How IBS Pain Differs From Emergencies
Because IBS commonly affects the lower right and lower left abdomen, it can mimic conditions that need urgent attention. Knowing the differences matters.
Appendicitis pain typically starts as a vague ache near the belly button, then migrates specifically to the right lower abdomen over several hours to days. It gets progressively worse, becomes sharp and constant, and is often accompanied by fever. IBS pain, by contrast, tends to come and go in waves, responds to bowel movements, and doesn’t steadily escalate. Gallbladder pain concentrates in the upper right abdomen, often radiating to the right shoulder blade, and tends to strike after fatty meals. IBS rarely produces that specific upper-right pattern.
Pain Patterns That Aren’t IBS
Certain features should prompt a closer look, because they suggest the pain may be something other than IBS. Pain that wakes you from sleep is a significant one. IBS pain typically follows the rhythms of eating and digestion, so nocturnal symptoms, particularly diarrhea that pulls you out of bed at night, point toward other possible causes.
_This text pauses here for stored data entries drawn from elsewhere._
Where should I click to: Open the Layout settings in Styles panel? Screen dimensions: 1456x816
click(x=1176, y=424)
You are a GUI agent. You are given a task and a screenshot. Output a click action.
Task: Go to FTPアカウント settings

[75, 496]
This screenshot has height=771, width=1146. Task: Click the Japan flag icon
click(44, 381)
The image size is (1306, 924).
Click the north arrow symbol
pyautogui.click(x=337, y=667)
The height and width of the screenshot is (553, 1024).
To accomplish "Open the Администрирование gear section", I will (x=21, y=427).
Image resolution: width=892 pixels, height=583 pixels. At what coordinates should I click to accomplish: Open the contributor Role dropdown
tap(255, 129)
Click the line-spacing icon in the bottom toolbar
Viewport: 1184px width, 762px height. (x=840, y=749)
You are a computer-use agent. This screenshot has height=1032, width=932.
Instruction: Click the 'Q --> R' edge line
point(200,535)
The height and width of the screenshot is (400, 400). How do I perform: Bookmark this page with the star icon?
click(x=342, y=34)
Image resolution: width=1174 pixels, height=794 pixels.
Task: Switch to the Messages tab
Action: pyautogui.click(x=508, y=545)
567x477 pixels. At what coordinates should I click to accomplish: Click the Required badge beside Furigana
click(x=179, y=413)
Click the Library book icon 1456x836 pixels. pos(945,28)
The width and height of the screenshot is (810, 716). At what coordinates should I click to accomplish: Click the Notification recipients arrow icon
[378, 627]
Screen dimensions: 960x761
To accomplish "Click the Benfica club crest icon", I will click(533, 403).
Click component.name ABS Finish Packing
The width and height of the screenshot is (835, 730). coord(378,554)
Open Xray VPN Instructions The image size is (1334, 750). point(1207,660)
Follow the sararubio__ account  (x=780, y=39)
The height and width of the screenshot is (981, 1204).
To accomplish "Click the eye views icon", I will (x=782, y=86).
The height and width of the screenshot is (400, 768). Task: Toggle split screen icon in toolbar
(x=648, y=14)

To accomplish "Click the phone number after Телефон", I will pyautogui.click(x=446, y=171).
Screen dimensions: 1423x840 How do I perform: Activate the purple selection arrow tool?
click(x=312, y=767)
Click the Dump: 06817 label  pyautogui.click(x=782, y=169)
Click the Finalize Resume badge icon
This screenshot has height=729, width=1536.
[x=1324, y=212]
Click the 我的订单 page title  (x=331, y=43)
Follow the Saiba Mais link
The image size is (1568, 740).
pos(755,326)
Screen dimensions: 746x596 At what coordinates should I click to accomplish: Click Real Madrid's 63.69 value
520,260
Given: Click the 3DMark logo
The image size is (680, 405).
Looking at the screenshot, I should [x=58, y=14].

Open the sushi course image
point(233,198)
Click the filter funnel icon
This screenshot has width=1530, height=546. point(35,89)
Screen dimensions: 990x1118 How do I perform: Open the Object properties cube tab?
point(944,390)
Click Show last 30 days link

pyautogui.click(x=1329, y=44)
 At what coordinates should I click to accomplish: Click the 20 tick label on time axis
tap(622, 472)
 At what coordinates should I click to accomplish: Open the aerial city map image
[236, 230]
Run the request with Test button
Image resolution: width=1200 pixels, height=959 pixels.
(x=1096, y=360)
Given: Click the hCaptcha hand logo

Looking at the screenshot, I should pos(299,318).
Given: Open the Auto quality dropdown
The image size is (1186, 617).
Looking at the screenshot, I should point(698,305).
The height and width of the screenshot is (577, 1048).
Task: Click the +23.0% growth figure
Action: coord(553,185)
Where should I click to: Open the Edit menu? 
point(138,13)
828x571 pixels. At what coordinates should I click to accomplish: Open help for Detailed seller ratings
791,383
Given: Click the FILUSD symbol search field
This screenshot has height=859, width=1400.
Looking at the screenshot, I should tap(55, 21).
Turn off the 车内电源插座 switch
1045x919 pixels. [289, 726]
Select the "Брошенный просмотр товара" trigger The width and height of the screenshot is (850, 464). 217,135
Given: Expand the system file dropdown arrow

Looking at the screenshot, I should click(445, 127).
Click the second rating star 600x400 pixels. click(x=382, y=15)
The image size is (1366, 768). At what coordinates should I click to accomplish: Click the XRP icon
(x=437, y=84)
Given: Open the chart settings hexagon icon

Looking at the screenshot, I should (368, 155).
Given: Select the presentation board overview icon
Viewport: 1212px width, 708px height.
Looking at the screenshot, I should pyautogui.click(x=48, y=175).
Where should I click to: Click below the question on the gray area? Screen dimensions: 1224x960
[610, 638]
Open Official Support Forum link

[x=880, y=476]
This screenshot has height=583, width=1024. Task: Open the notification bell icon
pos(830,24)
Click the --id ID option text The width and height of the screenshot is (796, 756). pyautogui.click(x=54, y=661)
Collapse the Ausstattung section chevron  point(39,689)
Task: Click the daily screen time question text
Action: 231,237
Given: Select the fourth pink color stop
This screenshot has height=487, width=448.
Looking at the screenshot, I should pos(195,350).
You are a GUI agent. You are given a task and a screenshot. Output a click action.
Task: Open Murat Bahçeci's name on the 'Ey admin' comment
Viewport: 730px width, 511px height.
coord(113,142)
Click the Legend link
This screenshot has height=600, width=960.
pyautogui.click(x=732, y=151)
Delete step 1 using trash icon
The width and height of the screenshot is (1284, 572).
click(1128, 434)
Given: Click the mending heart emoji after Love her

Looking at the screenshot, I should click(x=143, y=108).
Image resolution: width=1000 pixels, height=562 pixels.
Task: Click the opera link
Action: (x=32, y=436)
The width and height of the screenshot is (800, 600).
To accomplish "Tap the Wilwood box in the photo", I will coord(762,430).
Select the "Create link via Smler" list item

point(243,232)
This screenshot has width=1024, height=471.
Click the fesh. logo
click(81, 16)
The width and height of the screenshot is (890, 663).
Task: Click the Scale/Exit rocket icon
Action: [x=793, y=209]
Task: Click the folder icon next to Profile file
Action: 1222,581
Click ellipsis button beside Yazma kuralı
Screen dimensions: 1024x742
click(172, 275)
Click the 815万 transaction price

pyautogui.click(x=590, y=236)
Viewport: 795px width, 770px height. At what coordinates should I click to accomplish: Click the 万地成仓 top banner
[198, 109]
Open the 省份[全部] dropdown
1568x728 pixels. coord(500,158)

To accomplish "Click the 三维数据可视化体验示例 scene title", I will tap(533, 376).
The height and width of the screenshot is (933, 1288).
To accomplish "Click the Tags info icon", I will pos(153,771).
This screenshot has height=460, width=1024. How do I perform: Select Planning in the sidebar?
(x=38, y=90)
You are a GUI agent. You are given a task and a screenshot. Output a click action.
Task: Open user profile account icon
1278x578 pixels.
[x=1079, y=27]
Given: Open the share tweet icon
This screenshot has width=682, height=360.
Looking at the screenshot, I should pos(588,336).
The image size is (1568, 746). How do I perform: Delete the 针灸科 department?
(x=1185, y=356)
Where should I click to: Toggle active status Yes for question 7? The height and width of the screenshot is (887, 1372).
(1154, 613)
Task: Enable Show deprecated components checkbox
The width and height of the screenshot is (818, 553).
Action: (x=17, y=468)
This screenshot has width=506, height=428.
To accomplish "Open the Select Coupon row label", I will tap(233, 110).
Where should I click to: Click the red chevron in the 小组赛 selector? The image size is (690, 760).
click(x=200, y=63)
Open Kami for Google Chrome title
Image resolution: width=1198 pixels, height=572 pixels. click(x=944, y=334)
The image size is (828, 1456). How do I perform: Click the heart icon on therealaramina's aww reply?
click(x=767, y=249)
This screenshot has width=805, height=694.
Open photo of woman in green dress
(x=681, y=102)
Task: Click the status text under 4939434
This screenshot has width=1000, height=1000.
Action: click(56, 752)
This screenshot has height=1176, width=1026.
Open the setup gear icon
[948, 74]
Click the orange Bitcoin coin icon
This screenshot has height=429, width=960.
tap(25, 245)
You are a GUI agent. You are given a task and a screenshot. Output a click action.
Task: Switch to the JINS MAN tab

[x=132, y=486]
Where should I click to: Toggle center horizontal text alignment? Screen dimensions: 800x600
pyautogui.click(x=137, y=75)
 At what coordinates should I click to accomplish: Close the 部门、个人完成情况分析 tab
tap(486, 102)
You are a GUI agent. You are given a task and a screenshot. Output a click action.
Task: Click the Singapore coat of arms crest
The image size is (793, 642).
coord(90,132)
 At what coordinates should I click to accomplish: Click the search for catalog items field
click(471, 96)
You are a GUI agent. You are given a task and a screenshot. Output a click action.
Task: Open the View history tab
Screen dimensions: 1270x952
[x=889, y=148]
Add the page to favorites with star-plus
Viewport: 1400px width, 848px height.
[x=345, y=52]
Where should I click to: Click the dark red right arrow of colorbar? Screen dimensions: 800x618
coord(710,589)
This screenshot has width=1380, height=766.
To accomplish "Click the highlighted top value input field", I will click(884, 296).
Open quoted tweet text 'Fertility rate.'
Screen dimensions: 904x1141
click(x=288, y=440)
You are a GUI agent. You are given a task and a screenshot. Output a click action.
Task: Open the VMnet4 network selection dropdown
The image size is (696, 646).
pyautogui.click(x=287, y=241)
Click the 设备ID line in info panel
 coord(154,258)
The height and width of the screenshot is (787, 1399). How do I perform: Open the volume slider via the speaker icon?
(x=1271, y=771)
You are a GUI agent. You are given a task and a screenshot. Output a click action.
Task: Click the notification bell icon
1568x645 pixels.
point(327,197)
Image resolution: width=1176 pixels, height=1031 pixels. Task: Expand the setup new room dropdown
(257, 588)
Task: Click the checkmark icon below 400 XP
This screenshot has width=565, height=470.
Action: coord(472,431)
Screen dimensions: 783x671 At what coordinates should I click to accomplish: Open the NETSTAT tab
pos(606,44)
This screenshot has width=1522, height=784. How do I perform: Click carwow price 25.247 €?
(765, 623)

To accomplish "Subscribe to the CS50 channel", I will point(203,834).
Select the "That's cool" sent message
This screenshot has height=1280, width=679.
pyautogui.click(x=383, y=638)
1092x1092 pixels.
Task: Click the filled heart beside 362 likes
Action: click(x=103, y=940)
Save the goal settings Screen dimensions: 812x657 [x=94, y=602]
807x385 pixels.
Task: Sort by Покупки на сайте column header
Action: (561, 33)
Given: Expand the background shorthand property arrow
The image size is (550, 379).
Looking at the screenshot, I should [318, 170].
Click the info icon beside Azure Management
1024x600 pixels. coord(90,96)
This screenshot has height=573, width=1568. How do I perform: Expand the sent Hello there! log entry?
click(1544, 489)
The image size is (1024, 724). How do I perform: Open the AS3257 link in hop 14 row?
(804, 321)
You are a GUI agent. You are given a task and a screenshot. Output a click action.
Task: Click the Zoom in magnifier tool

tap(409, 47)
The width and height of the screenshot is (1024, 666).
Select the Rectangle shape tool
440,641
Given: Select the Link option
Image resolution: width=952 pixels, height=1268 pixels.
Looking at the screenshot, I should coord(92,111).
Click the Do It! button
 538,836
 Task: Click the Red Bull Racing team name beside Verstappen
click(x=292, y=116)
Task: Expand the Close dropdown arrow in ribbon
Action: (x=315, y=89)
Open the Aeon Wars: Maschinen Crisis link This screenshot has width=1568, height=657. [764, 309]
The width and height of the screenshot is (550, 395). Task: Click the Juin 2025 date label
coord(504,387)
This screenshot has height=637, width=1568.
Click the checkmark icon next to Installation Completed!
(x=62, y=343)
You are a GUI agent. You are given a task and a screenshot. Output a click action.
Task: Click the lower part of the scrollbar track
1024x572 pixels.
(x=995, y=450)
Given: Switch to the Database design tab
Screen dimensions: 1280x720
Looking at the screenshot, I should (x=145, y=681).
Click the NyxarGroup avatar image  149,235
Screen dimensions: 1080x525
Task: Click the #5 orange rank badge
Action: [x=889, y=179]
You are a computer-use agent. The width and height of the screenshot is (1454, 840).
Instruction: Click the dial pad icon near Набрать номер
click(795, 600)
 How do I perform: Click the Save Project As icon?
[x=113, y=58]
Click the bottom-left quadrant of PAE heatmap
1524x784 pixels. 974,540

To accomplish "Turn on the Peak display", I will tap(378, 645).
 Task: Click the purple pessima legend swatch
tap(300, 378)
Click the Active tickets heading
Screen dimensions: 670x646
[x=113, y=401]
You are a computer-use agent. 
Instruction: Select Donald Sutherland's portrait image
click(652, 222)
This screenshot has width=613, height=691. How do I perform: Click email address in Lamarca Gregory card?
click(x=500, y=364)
Other red flags include unexplained weight loss, blood in your stool, anemia or other abnormal lab values, a family history of gastrointestinal cancers, and new onset of symptoms after age 50. IBS pain is real and can be severe, but it doesn’t cause structural damage to the intestines and shouldn’t produce bleeding, significant weight changes, or abnormal blood work. If your pain comes with any of those features, the diagnosis likely needs to be reconsidered.